O filme é todo intensidade, emoção e reflexão.  Sua linguagem nos provoca pelas palavras e pelas imagens o tempo todo, do começo ao fim.  Mas é um desafio que nos engrandece, nos modifica para melhor, se nos dispusermos a entrar nesse universo fascinante de Guimarães Rosa, que Bia Lessa explora de forma tão criativa e competente.

 

Após ter sido lançado em mostras e festivais nacionais e internacionais, entra no circuito cinematográfico a partir de São Paulo, agora em 15 de agosto de 2024, e vai em seguida receber lançamentos no Rio de Janeiro, Belo Horizonte, São Luís, Salvador, Fortaleza e Porto Alegre, com exposições, debates e oficinas, com a participação da diretora e do elenco, em diferentes eventos pelo país.
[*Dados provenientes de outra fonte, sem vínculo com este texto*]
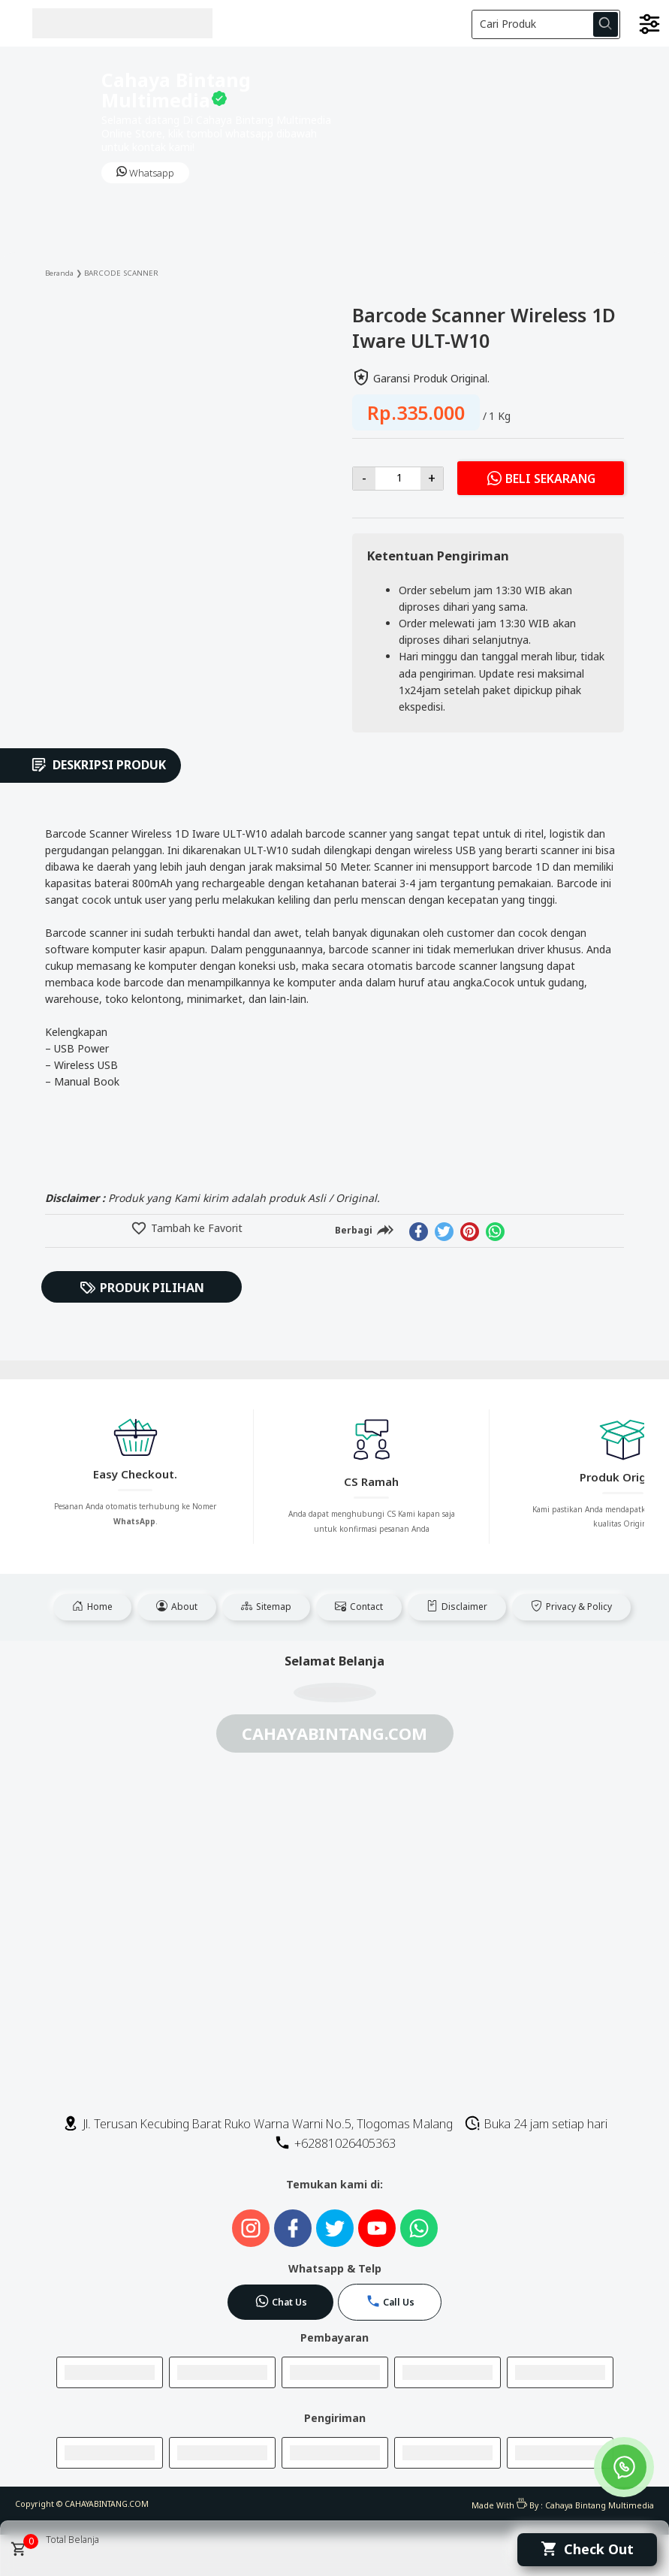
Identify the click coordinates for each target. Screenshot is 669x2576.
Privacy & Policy (571, 1606)
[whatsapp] (495, 1231)
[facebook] (418, 1231)
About (176, 1606)
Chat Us (281, 2301)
sábado, 3 de agosto de 2024

CARTAS OBSCENAS E O MAL

Antonio Carlos Egypto

 


PEQUENAS CARTAS OBSCENAS (Wicked Little Letters).  Reino Unido, 2023.  Direção: Thea Sharrock.  Elenco: Olivia Colman, Jessie Buckley, Anjana Vasan, Timothy Spall.  101 min.

 

“Pequenas Cartas Obscenas” é uma comédia bem característica do humor inglês.  Focaliza uma pequena localidade litorânea nos anos 1920. Uma sociedade tradicional, conservadora, dominada pela visão religiosa do mundo. Ainda assim, há espaço para uma jovem mulher de hábitos mais livres e um linguajar chulo, que inclui palavrões no seu dia-a-dia.  Algo que incomoda a comunidade e que é mal tolerado.  Esse é o papel da jovem e talentosa atriz Jessie Buckley, a personagem Rose.  Já Olivia Colman, excelente e talentosa atriz já experiente, faz o papel central da trama, o de Edith.  Edith recebe cartas obscenas e injuriosas, curtas e incômodas, que abalam a ela e a seus pais.  Eles reclamam na polícia local e estão certos de que tal coisa se deve a Rose.  Mas a policial local Gladys, vivida pela jovem e muito boa atriz Anjana Vasan, não está convencida disso e resolve investigar, mesmo contrariando a orientação de seus superiores, homens.  O mistério será desvendado.  A história, inspirada em fatos reais, é tão estranha que parece uma ficção exagerada.  Reflete, no entanto, o que o ser humano que não está em paz consigo mesmo é capaz de fazer.  Além do belo elenco, que tem também o conhecido e notável ator Timothy Spall, o clima e os diálogos do filme valem a pena. É uma produção bem cuidada, clássica, sem inovações formais.  Acaba sendo um bom entretenimento, que respeita a inteligência do público.

 


O MAL NÃO EXISTE (Aku Wa Sonzai Shinai) é o novo filme de Ryusuke Hamaguchi, do Japão, que esteve na # 47 Mostra. Quem viu “Drive My Car”, um filme espetacular, e também “Roda do Destino”, sabe que se trata de um talento indiscutível de cineasta.  Daí ser imperativo conhecer seu novo filme. Só que “O Mal Não Existe” nos prega uma grande peça.  O filme é hermético, no sentido de incompreensível.  Não está nas imagens, nem nas falas, nem no inexistente nexo causal entre as sequências, o significado da obra. Cabe ao espectador desvendar a esfinge.  Enquanto isso, assiste-se a uma filmagem bonita, com belas locações, bons atores e tudo o mais. E vê-se muita maldade, ou intenções escusas, num filme que se chama “O Mal Não Existe” .  Como assim?  É só uma ironia ou ele seria uma representação, uma performance teatral? Ou ele está lá e a gente faz de conta que não vê? Poderíamos até fazer uma pesquisa sobre o que cada um achou que era, interpretou, complementou, inventou.  Quando algo não está claramente dado, a tendência é preenchermos as faltas com a nossa própria visão do mundo e das coisas.  Ou simplesmente abandonar o desafio e rejeitar o filme.  O problema é que ele é muito bem feito e está muito longe de ser uma bobagem qualquer.  106 minutos.